« Un nouveau départ qui va affirmer la vitalité du statut et qui correspond aux exigences du service public qu’il faut adapter », a précisé Jean-François Verdier, directeur général de l’administration et de la fonction publique (DGAFP), en ouverture du colloque organisé le 11 juillet à Paris, à l’occasion des trente ans du statut général de la fonction publique (loi n° 83-634 du 13 juillet 1983 portant droits et obligations des fonctionnaires).
En toile de fond de cette journée, souhaitée par le président de la République, où il a beaucoup été question des valeurs du service public, le projet de loi relatif à la déontologie et aux droits et obligations des fonctionnaires, présenté le 17 juillet en conseil des ministres et qui sera examiné par les députés à l’automne.
Offensive repoussée – Marylise Lebranchu avait annoncé en début d’année cette réécriture, qui vise à renforcer le statut et le service public, mais aussi à améliorer l’image des fonctionnaires auprès des citoyens et vis-à-vis d’eux-mêmes. « Le moment est venu d’interpeller l’ensemble des citoyens pour leur dire que le XXIe siècle est l’âge d’or du service public et pour voir comment assurer un service public de qualité », a déclaré la ministre de la Fonction publique, le 11 juillet.
Après des années de « fonctionnaire bashing », ce dénigrement systématique dont les agents font l’objet, notamment depuis le discours de Nicolas Sarkozy à Nantes le 19 septembre 2007, l’heure était, le 11 juillet dernier, à l’éloge du statut, de ses promoteurs et de ses acteurs.
Son unicité à « trois versants », originalité française qui respecte la diversité et la libre administration des collectivités, ainsi que la séparation du grade et de l’emploi, qui rend possible une fonction publique de carrière et non de métier, ont résisté aux évolutions et à la tentation du recours accru à la contractualisation, préconisé par Marcel Pochard en 2003 et Jean-Ludovic Silicani en 2008(1).
Entre-temps, la crise a révélé le rôle d’amortisseur social, en France, de la fonction publique. « Le précédent gouvernement a préféré faire marche arrière, considérant qu’il risquait de ne pas maîtriser le débat », a souligné le conseiller d’Etat honoraire Jacques Fournier(2). La menace sur le statut, relayée de 2002 à 2012 par le « new public management », serait écartée, au moins en apparence, des débats.

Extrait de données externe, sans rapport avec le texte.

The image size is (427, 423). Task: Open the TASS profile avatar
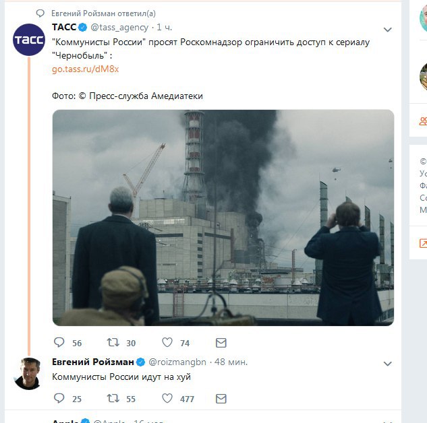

Fonctionnaire citoyen – Le projet de loi réaffirme le socle républicain de la fonction publique, qui remonte à la Déclaration des droits de l’homme et du citoyen (égalité d’accès aux emplois et services publics). Le gouvernement a décidé d’aller plus loin en inscrivant, dans l’article 1, trois valeurs caractérisant l’exercice des fonctions : l’impartialité, la probité et la dignité. Ce dernier terme a fait débat au Conseil commun de la fonction publique, le 27 juin.
Les organisations syndicales s’interrogeaient sur son aspect moralisateur. L’éventuelle inscription dans la loi d’une obligation de réserve – qui ne figure dans aucun texte – a elle aussi été discutée. Finalement, « on laisse à la jurisprudence le soin de l’interpréter pour permettre à cette notion de bouger », a précisé Marylise Lebranchu.

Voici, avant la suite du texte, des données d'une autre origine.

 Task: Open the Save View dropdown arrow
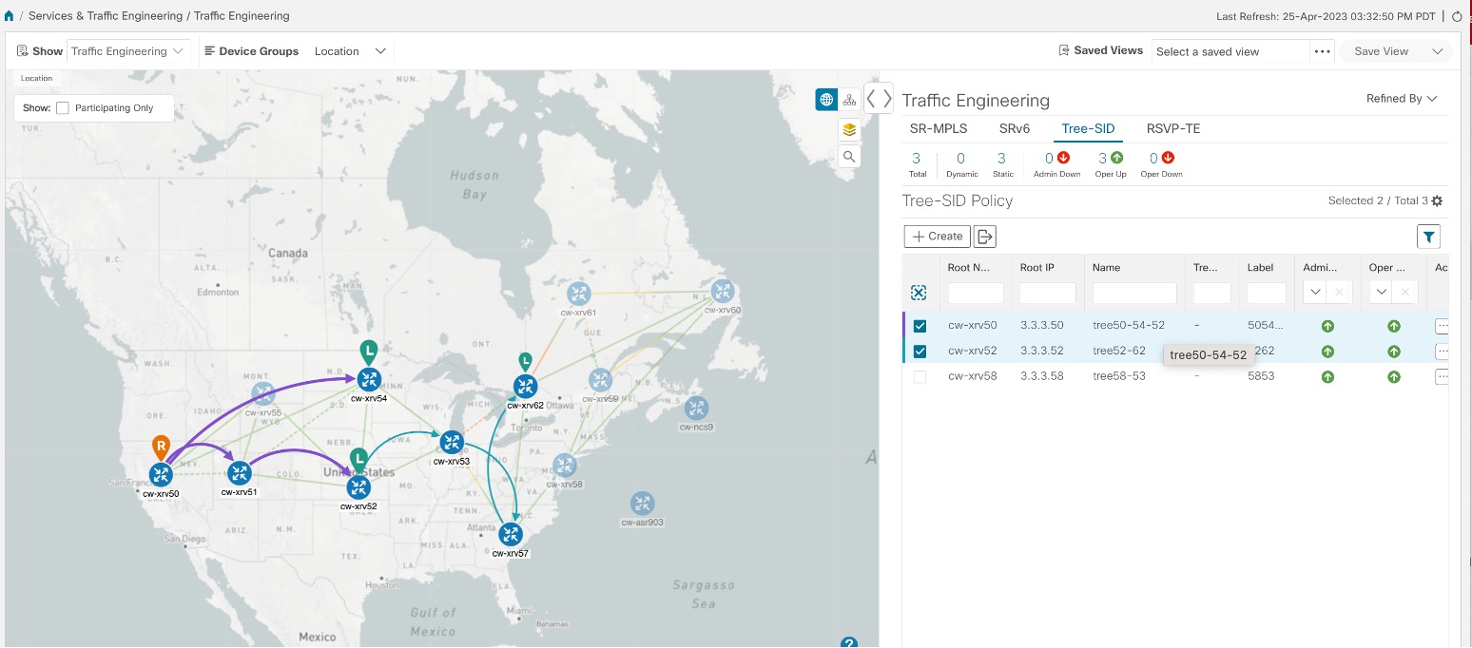[1438, 50]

« J’ai eu le souci de fonder le statut sur des principes, enracinés dans l’Histoire, d’égalité, d’indépendance, de laïcité et de responsabilité. Nous voulions que les fonctionnaires soient citoyens à part entière et responsables devant la nation », a indiqué Anicet le Pors, principal artisan du statut en tant que ministre de la Fonction publique en 1983. Et de rappeler que les règles hiérarchiques ainsi que les devoirs de réserve et d’obéissance, souvent invoqués pour limiter le droit d’expression des agents, n’y figurent pas, volontairement.
« C’est la responsabilité du fonctionnaire de les mettre en œuvre », a-t-il pointé, affirmant préférer la sobriété de quelques grands principes, synonymes de garanties pour les agents et les usagers, à la multiplication des valeurs du rapport « Silicani », qui en recense pas moins de vingt-cinq.

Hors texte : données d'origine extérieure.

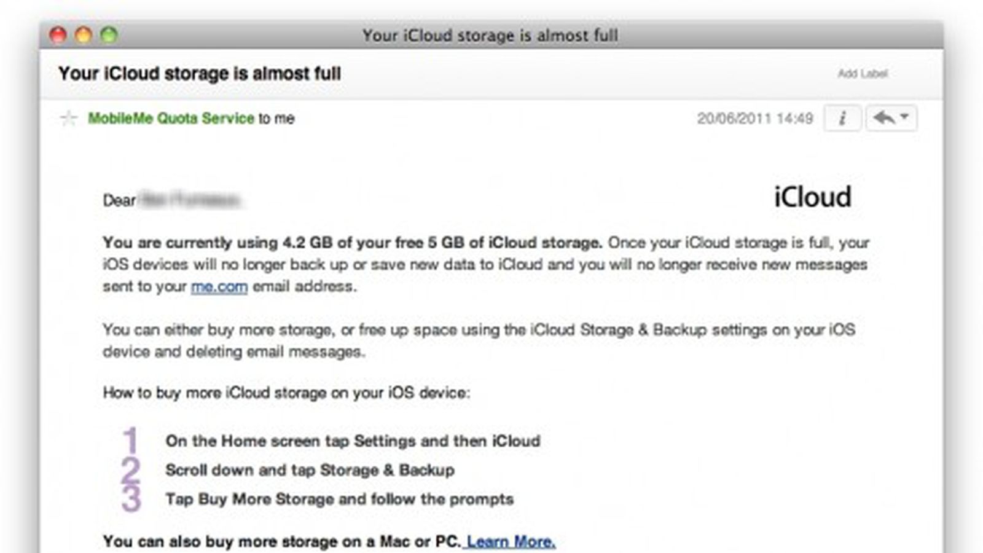Star this email from MobileMe Quota Service
This screenshot has height=553, width=983.
(x=68, y=118)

« Il ne suffit pas de définir des valeurs, encore faut-il s’engager à les appliquer », a fait remarquer à la table ronde portant sur ce thème Jean-Paul Devos, responsable syndical belge. Le président du comité de dialogue social sectoriel consulté par la Commission européenne pour les administrations centrales européennes a souligné qu’il s’agit de préoccupations partagées en Europe. La valeur d’exemplarité doit, selon lui, être commune aux employeurs et aux fonctionnaires, et s’exercer à tous les niveaux.
Pathologies du management – Invité lui aussi à cet anniversaire refondateur, Marc Olivier Baruch, qui enseigne l’histoire politique de l’administration à l’Ecole des hautes études en sciences sociales, a regretté que la réflexion sur les valeurs n’occupe que deux heures dans le cursus de l’ENA.
« Le fonctionnaire doit se positionner par rapport au pouvoir politique et à l’argent. Il ne doit jamais accepter d’en être le serviteur », a-t-il déclaré, avant que le conseiller d’Etat et ancien DGAFP Jacky Richard ne martèle : « Le statut est un cadre juridique. C’est aussi un cadre politique. Il affirme avec force que l’on est dans une fonction publique de carrière. Ce cadre est fondamental. Le statut est un équilibre subtil entre droits et devoirs. Le projet de loi insiste là-dessus. »
Autre nouveauté introduite par le texte bientôt examiné : le chef de service est érigé en gardien des valeurs, chargé de les faire respecter et de prévenir les conflits d’intérêts. Une précision qui bousculera les partisans de formes de management « marquées par des pathologies, comme le management clientéliste, qui fait que la réalité n’a rien à voir avec ces valeurs », ou « le management arriviste, qui fait voler [celles-ci] en éclat », fort justement décrites par Vincent Potier.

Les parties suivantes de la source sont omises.